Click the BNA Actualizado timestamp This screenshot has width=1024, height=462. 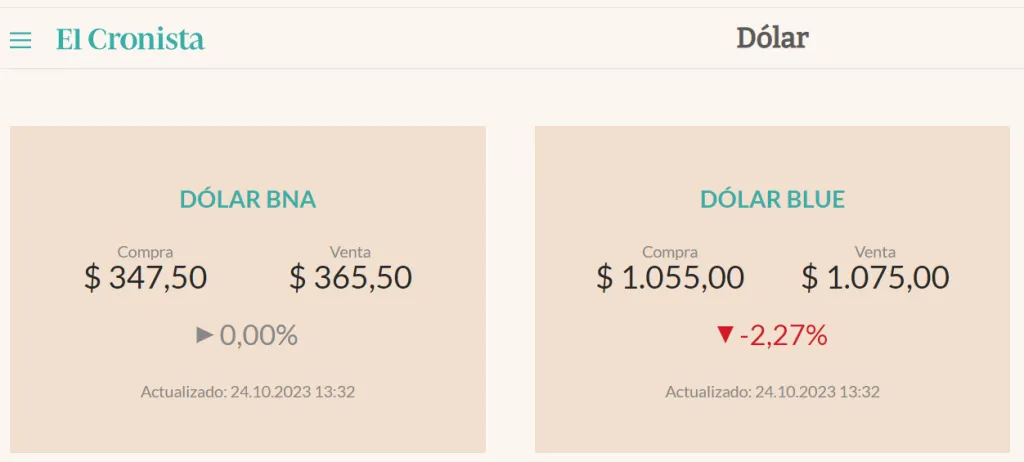tap(247, 391)
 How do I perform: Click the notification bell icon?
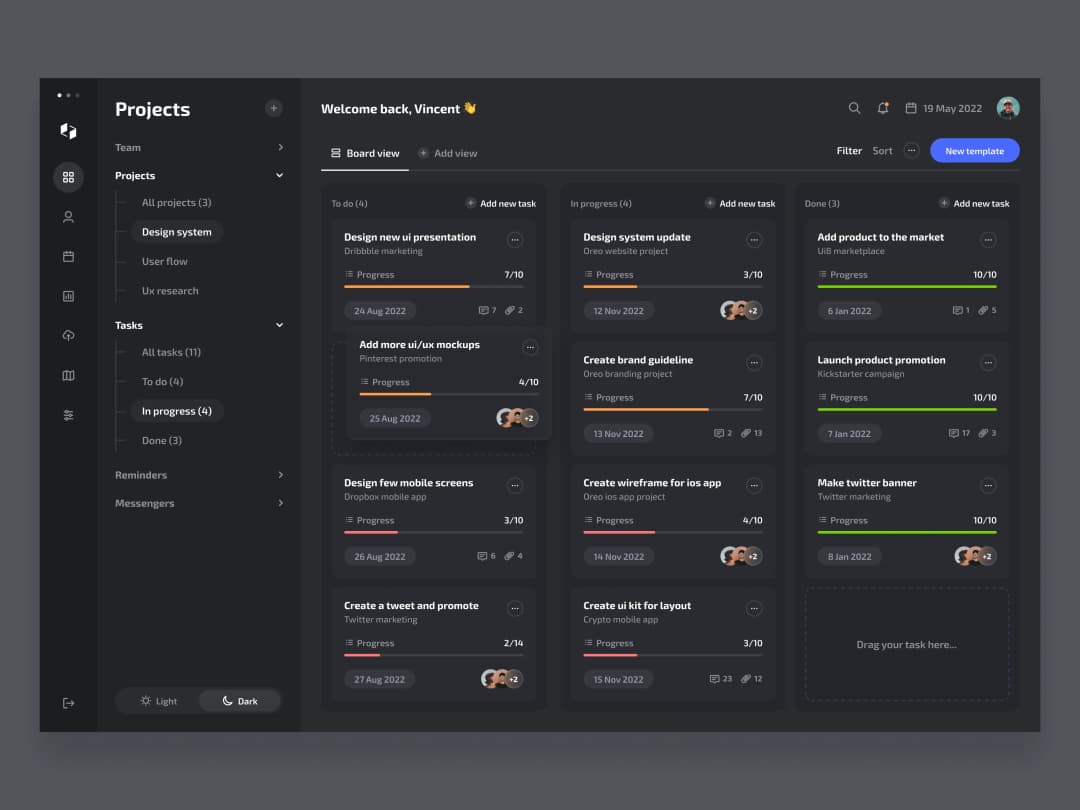coord(883,108)
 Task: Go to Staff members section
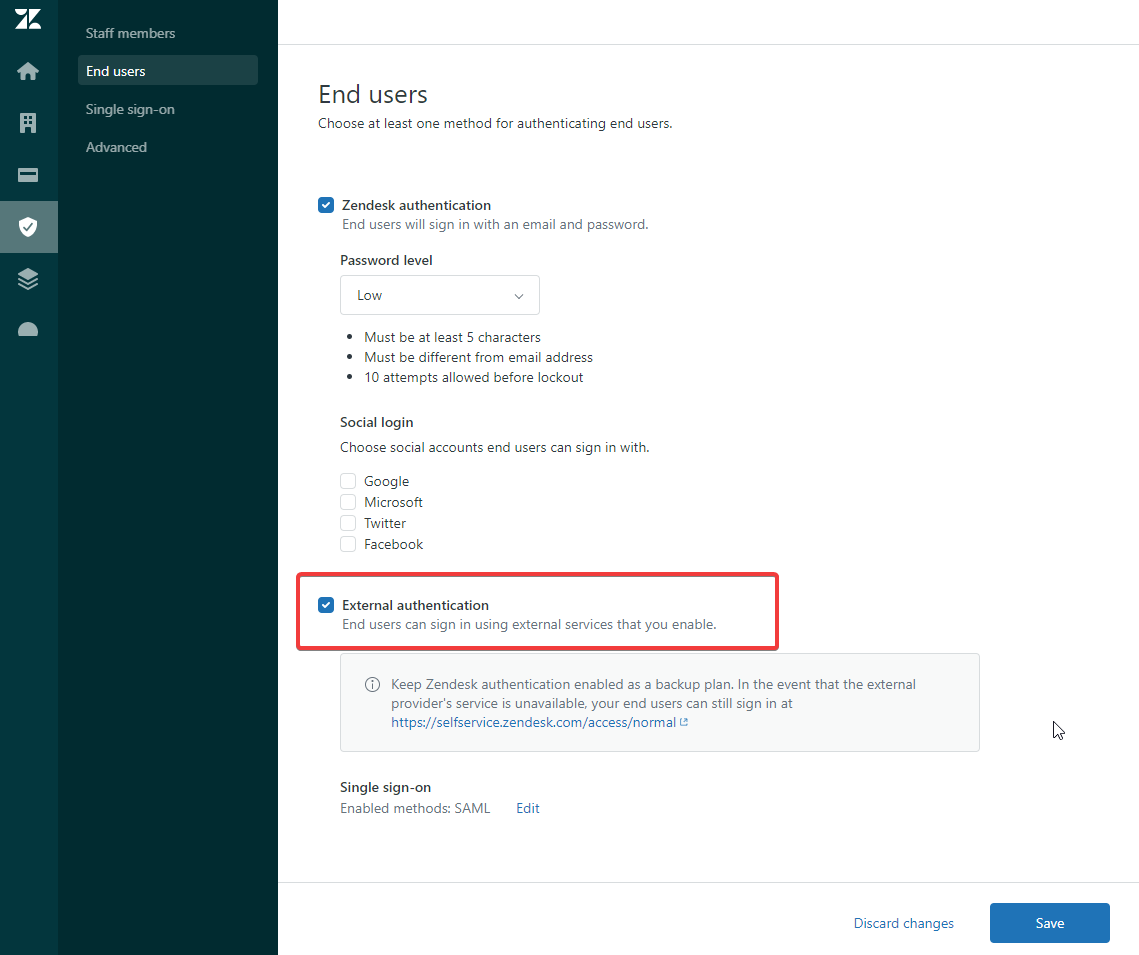[x=130, y=33]
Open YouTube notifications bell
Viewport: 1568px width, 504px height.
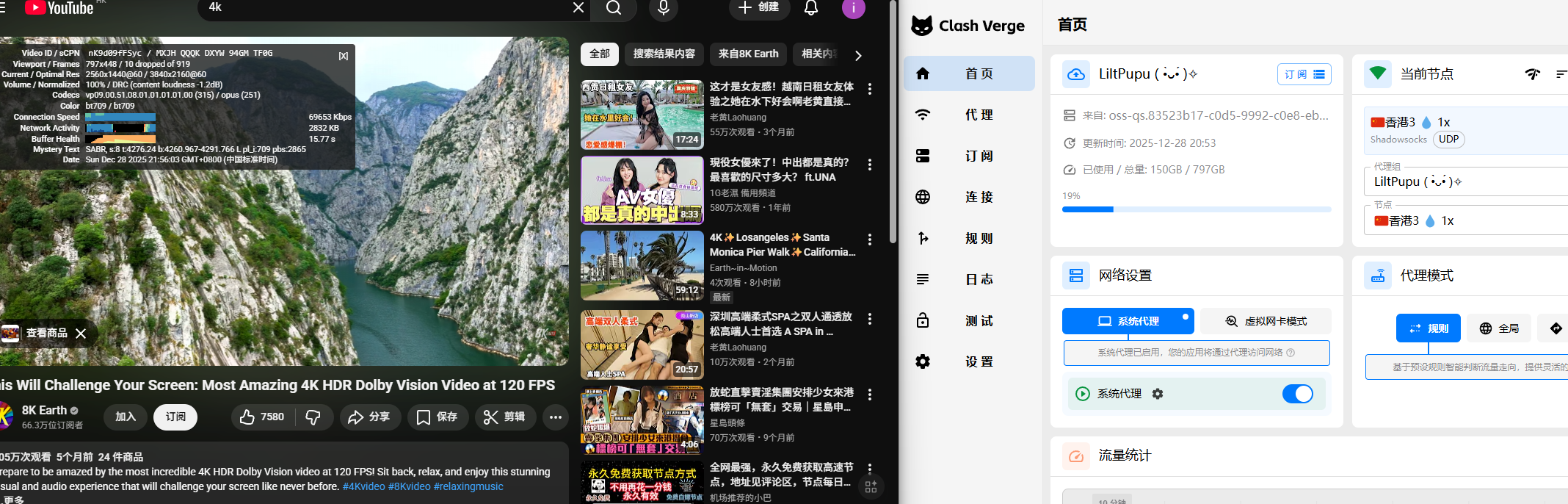(x=810, y=8)
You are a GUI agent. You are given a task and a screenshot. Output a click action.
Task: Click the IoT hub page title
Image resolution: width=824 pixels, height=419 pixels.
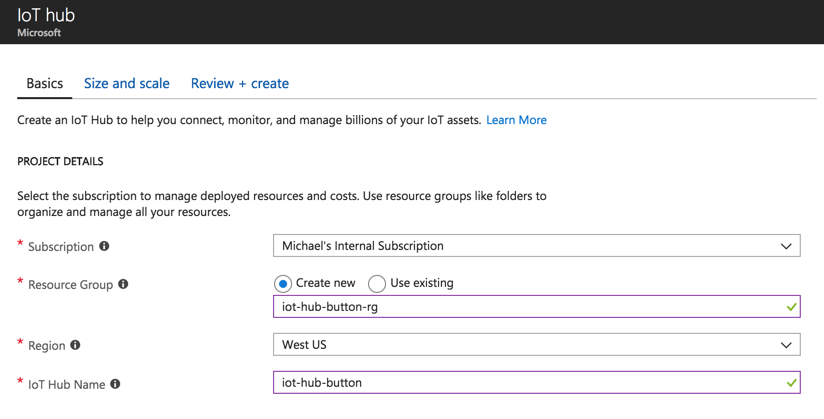pos(46,15)

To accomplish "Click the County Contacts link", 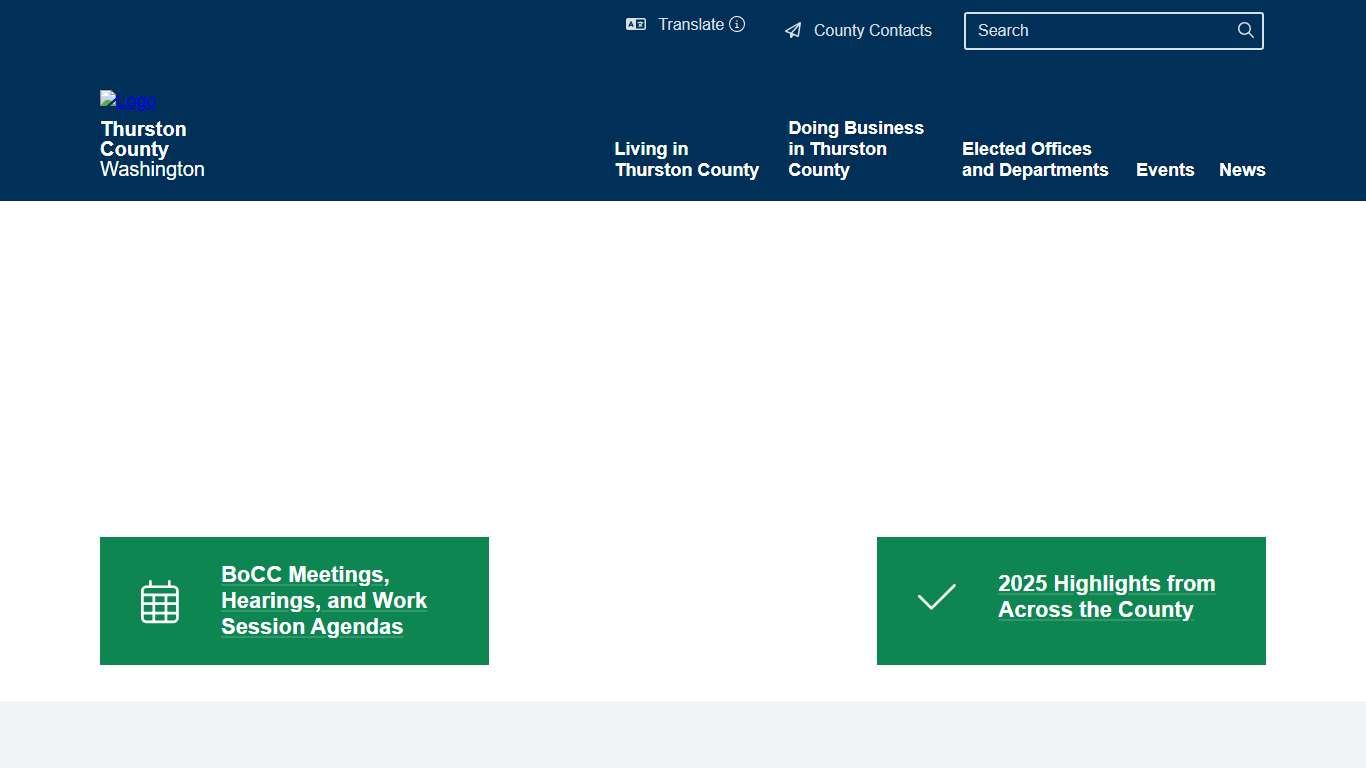I will tap(872, 30).
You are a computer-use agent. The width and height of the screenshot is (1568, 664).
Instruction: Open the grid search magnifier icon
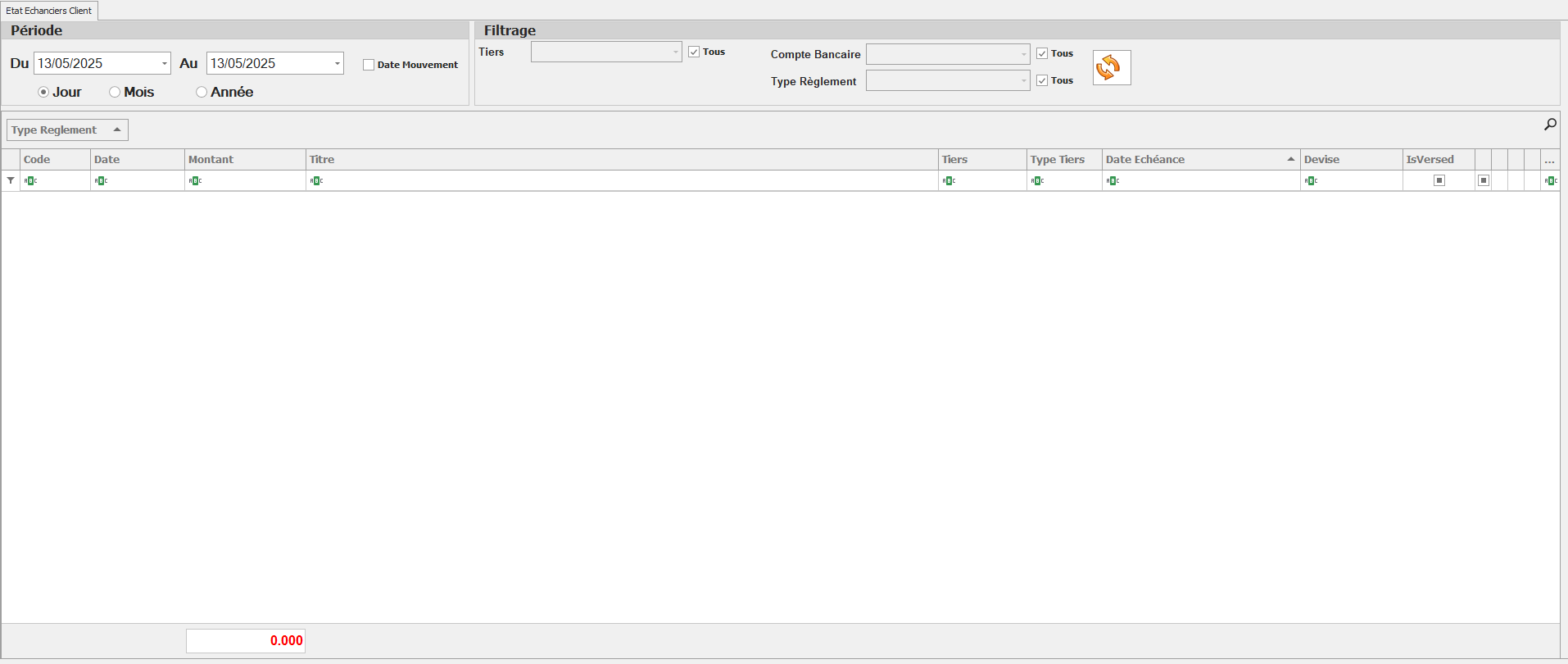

____

▶ _TASK BRIEF_
Copy out every line of the listing that contains the string "agent".

▶ _EXERCISE RESPONSE_
You are a GUI agent. You are given a task and a screenshot. Output a click action.
You are a computer-use agent. The width and height of the screenshot is (1568, 664).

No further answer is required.